• PROBLEM TO SOLVE: Line by line, the entries below are to be reproduced unaltered.

--- DATA RECORDS ---

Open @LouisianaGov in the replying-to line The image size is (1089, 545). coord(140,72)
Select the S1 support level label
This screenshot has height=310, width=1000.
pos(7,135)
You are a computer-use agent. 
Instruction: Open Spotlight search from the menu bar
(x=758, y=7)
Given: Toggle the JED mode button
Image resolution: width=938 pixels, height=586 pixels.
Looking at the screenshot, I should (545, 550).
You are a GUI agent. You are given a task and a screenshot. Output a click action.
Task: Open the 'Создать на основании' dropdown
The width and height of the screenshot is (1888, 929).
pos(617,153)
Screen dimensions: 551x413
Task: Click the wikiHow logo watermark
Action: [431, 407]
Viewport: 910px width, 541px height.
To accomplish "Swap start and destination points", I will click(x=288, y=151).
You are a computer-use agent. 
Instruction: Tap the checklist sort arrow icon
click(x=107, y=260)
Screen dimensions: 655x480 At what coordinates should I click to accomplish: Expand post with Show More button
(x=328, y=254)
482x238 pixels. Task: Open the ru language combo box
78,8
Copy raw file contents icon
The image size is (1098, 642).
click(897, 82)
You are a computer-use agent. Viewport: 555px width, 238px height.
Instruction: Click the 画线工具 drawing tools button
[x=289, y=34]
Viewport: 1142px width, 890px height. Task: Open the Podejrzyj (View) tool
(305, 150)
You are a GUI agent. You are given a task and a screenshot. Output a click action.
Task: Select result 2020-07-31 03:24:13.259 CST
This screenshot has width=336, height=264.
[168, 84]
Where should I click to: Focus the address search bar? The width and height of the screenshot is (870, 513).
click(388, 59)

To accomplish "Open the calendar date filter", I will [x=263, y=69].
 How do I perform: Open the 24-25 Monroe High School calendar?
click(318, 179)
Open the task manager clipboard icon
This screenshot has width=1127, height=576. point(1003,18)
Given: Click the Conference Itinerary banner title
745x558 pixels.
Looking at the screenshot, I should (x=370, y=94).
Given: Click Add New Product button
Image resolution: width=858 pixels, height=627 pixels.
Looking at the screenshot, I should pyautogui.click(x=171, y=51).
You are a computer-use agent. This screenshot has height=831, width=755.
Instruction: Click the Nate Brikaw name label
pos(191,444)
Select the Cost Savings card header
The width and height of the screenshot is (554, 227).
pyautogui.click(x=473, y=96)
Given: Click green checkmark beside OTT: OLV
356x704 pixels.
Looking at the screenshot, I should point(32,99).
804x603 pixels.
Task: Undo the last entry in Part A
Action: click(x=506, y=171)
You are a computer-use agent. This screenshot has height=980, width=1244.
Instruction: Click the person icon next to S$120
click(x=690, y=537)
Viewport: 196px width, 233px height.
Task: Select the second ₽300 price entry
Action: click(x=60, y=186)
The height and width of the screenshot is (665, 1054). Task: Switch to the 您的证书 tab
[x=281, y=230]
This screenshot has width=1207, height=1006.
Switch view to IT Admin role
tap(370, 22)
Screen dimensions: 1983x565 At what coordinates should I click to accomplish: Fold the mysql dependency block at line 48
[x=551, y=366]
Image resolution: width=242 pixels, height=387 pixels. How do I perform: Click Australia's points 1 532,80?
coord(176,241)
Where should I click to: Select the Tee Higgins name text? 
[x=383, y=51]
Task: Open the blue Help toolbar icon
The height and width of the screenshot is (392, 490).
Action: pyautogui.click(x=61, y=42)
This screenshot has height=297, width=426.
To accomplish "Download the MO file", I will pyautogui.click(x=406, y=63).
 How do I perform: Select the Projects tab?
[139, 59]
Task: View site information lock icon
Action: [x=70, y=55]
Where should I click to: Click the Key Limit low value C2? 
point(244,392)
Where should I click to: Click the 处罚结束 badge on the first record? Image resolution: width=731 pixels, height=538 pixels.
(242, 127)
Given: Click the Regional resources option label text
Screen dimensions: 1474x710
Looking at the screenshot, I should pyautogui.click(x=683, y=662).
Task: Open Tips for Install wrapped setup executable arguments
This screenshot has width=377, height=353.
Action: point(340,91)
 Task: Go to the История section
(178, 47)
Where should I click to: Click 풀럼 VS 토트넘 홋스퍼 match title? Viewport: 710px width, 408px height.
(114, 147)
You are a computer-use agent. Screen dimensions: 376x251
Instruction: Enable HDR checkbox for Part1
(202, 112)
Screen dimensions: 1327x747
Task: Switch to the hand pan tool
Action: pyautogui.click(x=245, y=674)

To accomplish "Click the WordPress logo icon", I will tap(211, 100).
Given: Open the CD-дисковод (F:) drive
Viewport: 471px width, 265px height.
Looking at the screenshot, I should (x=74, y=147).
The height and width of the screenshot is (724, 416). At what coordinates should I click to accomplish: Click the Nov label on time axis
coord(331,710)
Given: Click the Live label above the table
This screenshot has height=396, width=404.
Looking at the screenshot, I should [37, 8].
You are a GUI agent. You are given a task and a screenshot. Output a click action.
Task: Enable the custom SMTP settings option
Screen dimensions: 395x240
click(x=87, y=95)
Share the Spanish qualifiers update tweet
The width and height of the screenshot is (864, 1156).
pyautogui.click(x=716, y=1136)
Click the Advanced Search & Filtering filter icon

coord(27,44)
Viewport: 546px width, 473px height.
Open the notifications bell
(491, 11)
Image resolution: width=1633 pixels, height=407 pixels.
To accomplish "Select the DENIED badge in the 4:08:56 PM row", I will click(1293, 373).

---

• WRITTEN ANSWER:
Open @LouisianaGov in the replying-to line The image size is (1089, 545). coord(140,72)
Select the S1 support level label
This screenshot has height=310, width=1000.
pos(7,135)
You are a computer-use agent. 
Instruction: Open Spotlight search from the menu bar
(x=758, y=7)
Given: Toggle the JED mode button
Image resolution: width=938 pixels, height=586 pixels.
Looking at the screenshot, I should (545, 550).
You are a GUI agent. You are given a task and a screenshot. Output a click action.
Task: Open the 'Создать на основании' dropdown
The width and height of the screenshot is (1888, 929).
pos(617,153)
Screen dimensions: 551x413
Task: Click the wikiHow logo watermark
Action: [431, 407]
Viewport: 910px width, 541px height.
To accomplish "Swap start and destination points", I will click(x=288, y=151).
You are a computer-use agent. 
Instruction: Tap the checklist sort arrow icon
click(x=107, y=260)
Screen dimensions: 655x480 At what coordinates should I click to accomplish: Expand post with Show More button
(x=328, y=254)
482x238 pixels. Task: Open the ru language combo box
78,8
Copy raw file contents icon
The image size is (1098, 642).
click(897, 82)
You are a computer-use agent. Viewport: 555px width, 238px height.
Instruction: Click the 画线工具 drawing tools button
[x=289, y=34]
Viewport: 1142px width, 890px height. Task: Open the Podejrzyj (View) tool
(305, 150)
You are a GUI agent. You are given a task and a screenshot. Output a click action.
Task: Select result 2020-07-31 03:24:13.259 CST
This screenshot has width=336, height=264.
[168, 84]
Where should I click to: Focus the address search bar? The width and height of the screenshot is (870, 513).
click(388, 59)

To accomplish "Open the calendar date filter", I will [x=263, y=69].
 How do I perform: Open the 24-25 Monroe High School calendar?
click(318, 179)
Open the task manager clipboard icon
This screenshot has width=1127, height=576. point(1003,18)
Given: Click the Conference Itinerary banner title
745x558 pixels.
Looking at the screenshot, I should (x=370, y=94).
Given: Click Add New Product button
Image resolution: width=858 pixels, height=627 pixels.
Looking at the screenshot, I should pyautogui.click(x=171, y=51).
You are a computer-use agent. This screenshot has height=831, width=755.
Instruction: Click the Nate Brikaw name label
pos(191,444)
Select the Cost Savings card header
The width and height of the screenshot is (554, 227).
pyautogui.click(x=473, y=96)
Given: Click green checkmark beside OTT: OLV
356x704 pixels.
Looking at the screenshot, I should point(32,99).
804x603 pixels.
Task: Undo the last entry in Part A
Action: click(x=506, y=171)
You are a computer-use agent. This screenshot has height=980, width=1244.
Instruction: Click the person icon next to S$120
click(x=690, y=537)
Viewport: 196px width, 233px height.
Task: Select the second ₽300 price entry
Action: click(x=60, y=186)
The height and width of the screenshot is (665, 1054). Task: Switch to the 您的证书 tab
[x=281, y=230]
This screenshot has width=1207, height=1006.
Switch view to IT Admin role
tap(370, 22)
Screen dimensions: 1983x565 At what coordinates should I click to accomplish: Fold the mysql dependency block at line 48
[x=551, y=366]
Image resolution: width=242 pixels, height=387 pixels. How do I perform: Click Australia's points 1 532,80?
coord(176,241)
Where should I click to: Select the Tee Higgins name text? 
[x=383, y=51]
Task: Open the blue Help toolbar icon
The height and width of the screenshot is (392, 490).
Action: pyautogui.click(x=61, y=42)
This screenshot has height=297, width=426.
To accomplish "Download the MO file", I will pyautogui.click(x=406, y=63).
 How do I perform: Select the Projects tab?
[139, 59]
Task: View site information lock icon
Action: [x=70, y=55]
Where should I click to: Click the Key Limit low value C2? 
point(244,392)
Where should I click to: Click the 处罚结束 badge on the first record? Image resolution: width=731 pixels, height=538 pixels.
(242, 127)
Given: Click the Regional resources option label text
Screen dimensions: 1474x710
Looking at the screenshot, I should pyautogui.click(x=683, y=662).
Task: Open Tips for Install wrapped setup executable arguments
This screenshot has width=377, height=353.
Action: point(340,91)
 Task: Go to the История section
(178, 47)
Where should I click to: Click 풀럼 VS 토트넘 홋스퍼 match title? Viewport: 710px width, 408px height.
(114, 147)
You are a computer-use agent. Screen dimensions: 376x251
Instruction: Enable HDR checkbox for Part1
(202, 112)
Screen dimensions: 1327x747
Task: Switch to the hand pan tool
Action: pyautogui.click(x=245, y=674)

To accomplish "Click the WordPress logo icon", I will tap(211, 100).
Given: Open the CD-дисковод (F:) drive
Viewport: 471px width, 265px height.
Looking at the screenshot, I should (x=74, y=147).
The height and width of the screenshot is (724, 416). At what coordinates should I click to accomplish: Click the Nov label on time axis
coord(331,710)
Given: Click the Live label above the table
This screenshot has height=396, width=404.
Looking at the screenshot, I should [37, 8].
You are a GUI agent. You are given a task and a screenshot. Output a click action.
Task: Enable the custom SMTP settings option
Screen dimensions: 395x240
click(x=87, y=95)
Share the Spanish qualifiers update tweet
The width and height of the screenshot is (864, 1156).
pyautogui.click(x=716, y=1136)
Click the Advanced Search & Filtering filter icon

coord(27,44)
Viewport: 546px width, 473px height.
Open the notifications bell
(491, 11)
Image resolution: width=1633 pixels, height=407 pixels.
To accomplish "Select the DENIED badge in the 4:08:56 PM row", I will click(1293, 373).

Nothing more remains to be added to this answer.